Ci sarebbe anche la minaccia di causa intentata ai Cinque Stelle da Ludovico Einaudi per le (poche, come sempre) note di ‘Divenire’, utilizzate dal movimento per uno spot televisivo anti-euro. Citeremo invece una delle querelle più recenti: è il dicembre del 2018 quando la Lega riunita in Piazza del Popolo a Roma decide di scaldare gli animi dell’elettorato sulle note de ‘Il cielo è sempre più blu’, riciclando a proprio favore uno degli evergreen della sinistra, segno che la musica è senza confini e la politica è senza vergogna. A questo punto, il cielo da blu si fa plumbeo e la famiglia di Rino Gaetano ne ha abbastanza: “La politica non utilizzi più le sue canzoni. Rino non ha colori politici. Ha suonato alcune volte alla Festa dell’Unità, ma lui era solo a favore del popolo e contro chi tradiva i suoi ideali”. Tanto per essere precisi, e in risposta alla Sony cui si erano appellati per ottenere supporto (e che aveva risposto “Comunque i partiti pagano la Siae"), la sorella e il nipote del cantautore morto a
Roma nel giugno del 1981 poco più che trentenne (e oggi più moderno di Achille Lauro) dichiarano a Repubblica che la Siae non è il punto.
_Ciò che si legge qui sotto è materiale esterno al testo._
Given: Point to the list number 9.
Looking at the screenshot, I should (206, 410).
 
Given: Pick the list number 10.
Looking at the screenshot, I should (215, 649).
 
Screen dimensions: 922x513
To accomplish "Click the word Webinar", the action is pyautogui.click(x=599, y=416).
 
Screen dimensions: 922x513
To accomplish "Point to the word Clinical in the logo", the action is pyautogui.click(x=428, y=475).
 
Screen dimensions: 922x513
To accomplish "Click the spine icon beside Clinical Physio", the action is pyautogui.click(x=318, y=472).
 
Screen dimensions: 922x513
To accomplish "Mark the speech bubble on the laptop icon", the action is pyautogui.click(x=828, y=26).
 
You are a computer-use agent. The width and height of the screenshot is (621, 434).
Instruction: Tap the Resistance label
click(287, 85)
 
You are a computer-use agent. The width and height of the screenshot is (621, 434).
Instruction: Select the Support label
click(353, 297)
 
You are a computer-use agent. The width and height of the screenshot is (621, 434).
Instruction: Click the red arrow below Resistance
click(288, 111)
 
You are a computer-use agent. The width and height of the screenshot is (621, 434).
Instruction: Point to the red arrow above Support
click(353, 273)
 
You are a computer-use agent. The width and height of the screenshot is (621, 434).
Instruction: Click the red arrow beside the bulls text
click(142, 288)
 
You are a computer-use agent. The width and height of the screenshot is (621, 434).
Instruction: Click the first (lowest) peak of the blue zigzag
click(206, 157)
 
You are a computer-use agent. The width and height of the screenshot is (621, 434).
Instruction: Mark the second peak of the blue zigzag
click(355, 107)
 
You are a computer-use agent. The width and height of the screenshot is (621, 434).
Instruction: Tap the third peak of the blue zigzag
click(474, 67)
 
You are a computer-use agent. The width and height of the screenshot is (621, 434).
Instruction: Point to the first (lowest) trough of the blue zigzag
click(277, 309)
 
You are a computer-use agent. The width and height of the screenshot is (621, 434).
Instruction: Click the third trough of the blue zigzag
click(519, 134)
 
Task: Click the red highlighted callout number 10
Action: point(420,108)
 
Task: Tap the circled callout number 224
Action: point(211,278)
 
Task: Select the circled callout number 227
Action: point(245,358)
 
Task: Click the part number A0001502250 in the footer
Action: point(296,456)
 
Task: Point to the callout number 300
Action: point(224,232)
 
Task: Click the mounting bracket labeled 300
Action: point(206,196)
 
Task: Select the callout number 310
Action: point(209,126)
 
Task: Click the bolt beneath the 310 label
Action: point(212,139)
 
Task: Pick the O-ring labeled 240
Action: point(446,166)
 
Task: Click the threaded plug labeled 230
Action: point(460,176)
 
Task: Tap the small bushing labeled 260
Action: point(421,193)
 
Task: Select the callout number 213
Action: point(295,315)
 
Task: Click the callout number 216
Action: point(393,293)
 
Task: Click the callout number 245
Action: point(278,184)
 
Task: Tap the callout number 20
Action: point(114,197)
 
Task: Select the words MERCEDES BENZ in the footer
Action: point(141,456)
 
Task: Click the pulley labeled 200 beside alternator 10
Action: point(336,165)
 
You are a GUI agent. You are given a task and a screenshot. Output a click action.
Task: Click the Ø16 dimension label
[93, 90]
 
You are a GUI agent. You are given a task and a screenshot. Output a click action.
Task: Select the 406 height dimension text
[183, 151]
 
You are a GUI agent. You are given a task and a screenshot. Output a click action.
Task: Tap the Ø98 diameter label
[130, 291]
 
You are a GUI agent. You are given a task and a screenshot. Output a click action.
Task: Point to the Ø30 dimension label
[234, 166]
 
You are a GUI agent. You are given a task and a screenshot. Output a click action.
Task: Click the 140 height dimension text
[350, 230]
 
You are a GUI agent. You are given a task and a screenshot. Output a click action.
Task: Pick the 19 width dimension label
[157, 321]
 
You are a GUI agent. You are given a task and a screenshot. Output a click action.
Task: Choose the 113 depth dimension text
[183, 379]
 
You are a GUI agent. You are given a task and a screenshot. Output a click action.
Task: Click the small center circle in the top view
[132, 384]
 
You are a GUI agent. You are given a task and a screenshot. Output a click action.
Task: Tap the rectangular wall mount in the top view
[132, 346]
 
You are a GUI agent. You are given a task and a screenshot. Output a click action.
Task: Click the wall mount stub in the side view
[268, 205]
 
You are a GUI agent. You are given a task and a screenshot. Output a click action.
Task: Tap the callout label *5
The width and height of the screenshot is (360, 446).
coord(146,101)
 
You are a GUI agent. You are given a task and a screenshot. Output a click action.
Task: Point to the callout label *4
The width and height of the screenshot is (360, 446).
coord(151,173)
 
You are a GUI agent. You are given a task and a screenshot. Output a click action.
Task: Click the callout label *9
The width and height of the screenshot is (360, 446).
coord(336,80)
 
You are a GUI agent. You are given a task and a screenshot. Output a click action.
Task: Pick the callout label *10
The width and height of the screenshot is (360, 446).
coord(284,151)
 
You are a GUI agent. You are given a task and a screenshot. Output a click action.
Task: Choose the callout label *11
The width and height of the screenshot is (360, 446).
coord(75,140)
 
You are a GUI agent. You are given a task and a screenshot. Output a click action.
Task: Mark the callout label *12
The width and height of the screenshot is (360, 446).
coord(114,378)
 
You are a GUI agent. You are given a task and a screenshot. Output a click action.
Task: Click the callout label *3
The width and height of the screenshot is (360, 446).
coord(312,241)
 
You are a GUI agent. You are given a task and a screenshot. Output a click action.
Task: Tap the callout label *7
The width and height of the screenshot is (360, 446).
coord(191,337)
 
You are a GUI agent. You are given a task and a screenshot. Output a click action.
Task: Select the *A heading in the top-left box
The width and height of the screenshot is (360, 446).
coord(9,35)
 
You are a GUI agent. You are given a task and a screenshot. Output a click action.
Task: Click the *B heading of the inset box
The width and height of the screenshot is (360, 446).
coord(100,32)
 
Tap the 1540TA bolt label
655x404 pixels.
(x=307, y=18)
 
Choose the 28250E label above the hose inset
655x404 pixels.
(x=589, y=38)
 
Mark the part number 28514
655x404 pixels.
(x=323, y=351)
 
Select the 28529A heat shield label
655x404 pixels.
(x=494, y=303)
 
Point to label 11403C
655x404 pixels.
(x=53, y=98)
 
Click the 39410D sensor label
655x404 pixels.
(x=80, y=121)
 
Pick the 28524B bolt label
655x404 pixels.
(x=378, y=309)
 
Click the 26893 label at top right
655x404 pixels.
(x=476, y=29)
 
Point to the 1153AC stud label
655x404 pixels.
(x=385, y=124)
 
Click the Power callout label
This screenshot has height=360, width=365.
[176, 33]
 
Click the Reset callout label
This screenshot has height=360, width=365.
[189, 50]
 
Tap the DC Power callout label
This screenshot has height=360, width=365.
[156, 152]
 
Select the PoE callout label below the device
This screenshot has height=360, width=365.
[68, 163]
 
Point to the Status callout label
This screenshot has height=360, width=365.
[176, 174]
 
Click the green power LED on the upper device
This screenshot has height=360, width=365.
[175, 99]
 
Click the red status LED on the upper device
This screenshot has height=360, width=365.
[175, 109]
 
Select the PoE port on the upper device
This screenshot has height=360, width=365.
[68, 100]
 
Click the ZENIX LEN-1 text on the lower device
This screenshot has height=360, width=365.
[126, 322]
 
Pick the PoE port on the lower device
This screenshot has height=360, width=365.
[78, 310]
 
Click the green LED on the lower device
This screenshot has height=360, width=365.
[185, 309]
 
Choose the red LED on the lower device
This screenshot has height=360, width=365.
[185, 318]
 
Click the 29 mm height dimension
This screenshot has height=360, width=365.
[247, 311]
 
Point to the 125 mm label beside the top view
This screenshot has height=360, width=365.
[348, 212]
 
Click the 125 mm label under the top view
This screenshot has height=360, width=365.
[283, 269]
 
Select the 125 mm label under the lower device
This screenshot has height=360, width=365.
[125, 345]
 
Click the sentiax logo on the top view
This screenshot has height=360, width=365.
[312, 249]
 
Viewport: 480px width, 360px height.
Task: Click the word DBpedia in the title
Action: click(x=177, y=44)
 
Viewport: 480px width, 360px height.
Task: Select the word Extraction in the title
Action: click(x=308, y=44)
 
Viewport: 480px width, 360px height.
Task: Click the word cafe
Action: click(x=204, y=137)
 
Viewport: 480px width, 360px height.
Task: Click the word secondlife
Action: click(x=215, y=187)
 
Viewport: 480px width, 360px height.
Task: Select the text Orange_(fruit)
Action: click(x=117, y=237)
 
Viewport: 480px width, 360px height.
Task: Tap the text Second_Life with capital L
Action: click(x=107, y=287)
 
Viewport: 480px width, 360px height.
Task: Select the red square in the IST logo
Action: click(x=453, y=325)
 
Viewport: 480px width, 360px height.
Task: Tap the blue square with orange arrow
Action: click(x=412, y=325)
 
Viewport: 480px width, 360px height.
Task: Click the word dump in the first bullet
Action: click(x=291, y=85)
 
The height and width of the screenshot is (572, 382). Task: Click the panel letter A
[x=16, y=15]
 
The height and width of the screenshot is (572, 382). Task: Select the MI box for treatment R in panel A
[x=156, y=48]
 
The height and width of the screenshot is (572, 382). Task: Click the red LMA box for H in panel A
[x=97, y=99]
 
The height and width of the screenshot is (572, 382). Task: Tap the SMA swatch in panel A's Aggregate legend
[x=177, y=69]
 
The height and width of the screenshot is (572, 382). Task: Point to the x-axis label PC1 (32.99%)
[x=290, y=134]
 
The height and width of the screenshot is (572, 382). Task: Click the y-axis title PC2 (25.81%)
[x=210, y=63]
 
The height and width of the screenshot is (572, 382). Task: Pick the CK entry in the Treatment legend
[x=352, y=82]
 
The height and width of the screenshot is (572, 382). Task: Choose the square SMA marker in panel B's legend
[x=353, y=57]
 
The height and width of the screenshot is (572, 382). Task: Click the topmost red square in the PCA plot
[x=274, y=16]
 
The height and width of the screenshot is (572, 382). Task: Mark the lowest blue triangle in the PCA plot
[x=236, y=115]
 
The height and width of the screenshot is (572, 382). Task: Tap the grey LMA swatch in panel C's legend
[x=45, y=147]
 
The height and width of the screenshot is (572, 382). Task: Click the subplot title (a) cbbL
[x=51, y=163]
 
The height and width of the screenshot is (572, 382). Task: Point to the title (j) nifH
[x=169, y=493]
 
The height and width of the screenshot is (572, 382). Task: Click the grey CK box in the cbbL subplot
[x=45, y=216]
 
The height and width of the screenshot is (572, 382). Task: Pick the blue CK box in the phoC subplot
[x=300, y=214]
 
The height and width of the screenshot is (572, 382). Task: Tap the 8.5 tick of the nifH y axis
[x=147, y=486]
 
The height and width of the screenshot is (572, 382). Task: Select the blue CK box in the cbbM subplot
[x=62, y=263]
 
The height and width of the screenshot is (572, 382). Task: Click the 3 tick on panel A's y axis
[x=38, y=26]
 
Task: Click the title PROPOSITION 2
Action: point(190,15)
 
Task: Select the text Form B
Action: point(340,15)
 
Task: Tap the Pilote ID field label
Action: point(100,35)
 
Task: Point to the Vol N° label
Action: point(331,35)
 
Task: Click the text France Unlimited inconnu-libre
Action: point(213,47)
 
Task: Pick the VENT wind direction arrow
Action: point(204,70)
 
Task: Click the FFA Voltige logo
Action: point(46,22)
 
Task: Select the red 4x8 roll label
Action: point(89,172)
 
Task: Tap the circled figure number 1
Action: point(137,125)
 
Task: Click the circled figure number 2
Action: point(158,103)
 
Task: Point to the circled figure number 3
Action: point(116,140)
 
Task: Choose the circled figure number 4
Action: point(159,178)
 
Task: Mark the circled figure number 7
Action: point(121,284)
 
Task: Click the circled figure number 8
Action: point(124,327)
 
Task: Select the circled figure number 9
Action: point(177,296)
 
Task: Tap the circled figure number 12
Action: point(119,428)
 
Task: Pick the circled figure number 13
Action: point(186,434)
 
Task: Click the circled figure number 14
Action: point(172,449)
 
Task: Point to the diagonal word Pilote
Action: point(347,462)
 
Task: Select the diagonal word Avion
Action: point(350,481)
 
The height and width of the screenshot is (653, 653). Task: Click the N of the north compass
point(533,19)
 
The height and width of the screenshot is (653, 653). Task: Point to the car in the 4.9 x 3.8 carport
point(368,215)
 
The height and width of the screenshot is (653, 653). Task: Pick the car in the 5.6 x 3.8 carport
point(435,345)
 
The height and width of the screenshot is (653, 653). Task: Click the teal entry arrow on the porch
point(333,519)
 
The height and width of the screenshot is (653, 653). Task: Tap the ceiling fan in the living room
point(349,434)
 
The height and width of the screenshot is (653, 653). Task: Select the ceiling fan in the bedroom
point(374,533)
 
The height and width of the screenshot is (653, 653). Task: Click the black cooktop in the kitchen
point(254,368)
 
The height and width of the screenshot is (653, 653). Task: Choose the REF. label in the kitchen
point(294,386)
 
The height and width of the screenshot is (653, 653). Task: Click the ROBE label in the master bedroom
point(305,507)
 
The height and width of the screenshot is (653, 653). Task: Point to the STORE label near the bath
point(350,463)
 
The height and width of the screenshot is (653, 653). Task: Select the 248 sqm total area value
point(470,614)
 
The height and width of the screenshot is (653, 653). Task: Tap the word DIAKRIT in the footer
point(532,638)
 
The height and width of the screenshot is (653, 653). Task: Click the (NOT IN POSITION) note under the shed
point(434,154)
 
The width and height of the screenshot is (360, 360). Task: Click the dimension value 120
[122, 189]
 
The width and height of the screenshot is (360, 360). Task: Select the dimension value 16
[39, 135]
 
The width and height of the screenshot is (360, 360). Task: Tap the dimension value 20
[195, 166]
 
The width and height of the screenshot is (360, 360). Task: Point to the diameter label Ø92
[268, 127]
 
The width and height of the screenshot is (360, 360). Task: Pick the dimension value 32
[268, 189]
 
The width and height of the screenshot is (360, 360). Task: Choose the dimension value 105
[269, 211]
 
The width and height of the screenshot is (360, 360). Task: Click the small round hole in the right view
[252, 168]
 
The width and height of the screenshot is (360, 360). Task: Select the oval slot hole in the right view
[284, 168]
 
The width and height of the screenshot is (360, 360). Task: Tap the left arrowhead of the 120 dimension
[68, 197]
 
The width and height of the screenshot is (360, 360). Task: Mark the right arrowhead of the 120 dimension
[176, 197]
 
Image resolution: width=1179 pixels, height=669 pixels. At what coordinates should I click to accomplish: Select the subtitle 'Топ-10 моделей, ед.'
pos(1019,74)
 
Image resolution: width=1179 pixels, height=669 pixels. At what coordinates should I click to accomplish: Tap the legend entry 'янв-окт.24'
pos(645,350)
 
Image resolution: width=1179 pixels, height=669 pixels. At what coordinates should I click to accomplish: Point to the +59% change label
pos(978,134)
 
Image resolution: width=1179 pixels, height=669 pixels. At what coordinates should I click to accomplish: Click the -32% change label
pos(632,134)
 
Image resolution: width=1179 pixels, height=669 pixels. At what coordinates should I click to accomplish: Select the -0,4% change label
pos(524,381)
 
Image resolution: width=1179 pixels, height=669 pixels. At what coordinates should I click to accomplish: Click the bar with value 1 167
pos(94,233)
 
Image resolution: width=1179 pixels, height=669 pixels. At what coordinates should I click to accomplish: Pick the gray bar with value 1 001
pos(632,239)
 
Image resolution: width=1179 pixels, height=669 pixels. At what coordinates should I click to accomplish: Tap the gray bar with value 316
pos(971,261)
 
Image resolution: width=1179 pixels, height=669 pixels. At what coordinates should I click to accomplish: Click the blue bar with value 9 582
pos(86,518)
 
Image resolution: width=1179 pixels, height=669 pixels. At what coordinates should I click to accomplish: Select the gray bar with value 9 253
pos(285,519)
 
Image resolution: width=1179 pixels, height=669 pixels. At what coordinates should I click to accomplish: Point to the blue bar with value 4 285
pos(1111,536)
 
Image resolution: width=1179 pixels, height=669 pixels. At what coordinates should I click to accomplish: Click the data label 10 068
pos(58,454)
‘Quella canzone ha distrutto la mia carriera’
Nel Ticino delle buone maniere c’è serenità tra Sebalter e le istituzioni, con la musica del cacciatore di stelle che echeggia nelle segreterie telefoniche dell’Amministrazione cantonale senza particolare distinzione partitica. Non corre rischi, comunque, chi in politica le canzoni se le scrive da sé. Che è quello che di norma ha fatto il sempre più rimpianto* Silvio Berlusconi, che le canzoni per far battere i cuori degli elettori e delle elettrici le commissionava ex novo. A partire da ‘Forza Italia’ (“Forza, alziamoci. Il futuro è aperto, entriamoci”), inno dell’omonimo partito composto un anno prima della sua discesa in campo dai maestri Renato Serio e Augusto Martelli (al secondo si devono le sigle de ‘Il pranzo è servito’ e ‘Casa Vianello’), ad ‘Azzurra libertà’ (2000), il brano dei Giovani di Forza Italia che nel 2016 allo zio Silvio diranno addio. Ma gli amanti del ritornello che non va più via ricorderanno ‘Menomale che Silvio c’è’ (anche nella variante ‘Meno male che Silvio c’è’, si rimanda eventualmente alla Treccani), brano che nel 2008 accompagnò il Cavaliere al trionfo elettorale non senza alcune perplessità sul fatto che si trattasse di tributo e non di presa in giro. “Quella canzone ha distrutto la mia carriera”, dichiarerà una decina d’anni dopo Andrea Vantini, autore dell’opera, denunciando alla stampa italiana l’essere stato emarginato: “Un’affermazione grave – dirà del titolo della sua canzone – che il mondo dello spettacolo, foraggiato economicamente dalla sinistra, mi sta ancora facendo pagare”. Chissà come l’avrebbe presa il mondo della poesia (al momento di andare in stampa non siamo in grado di dire chi foraggia il mondo della poesia) se Vantini avesse mantenuto il titolo originario, ‘A Silvio’.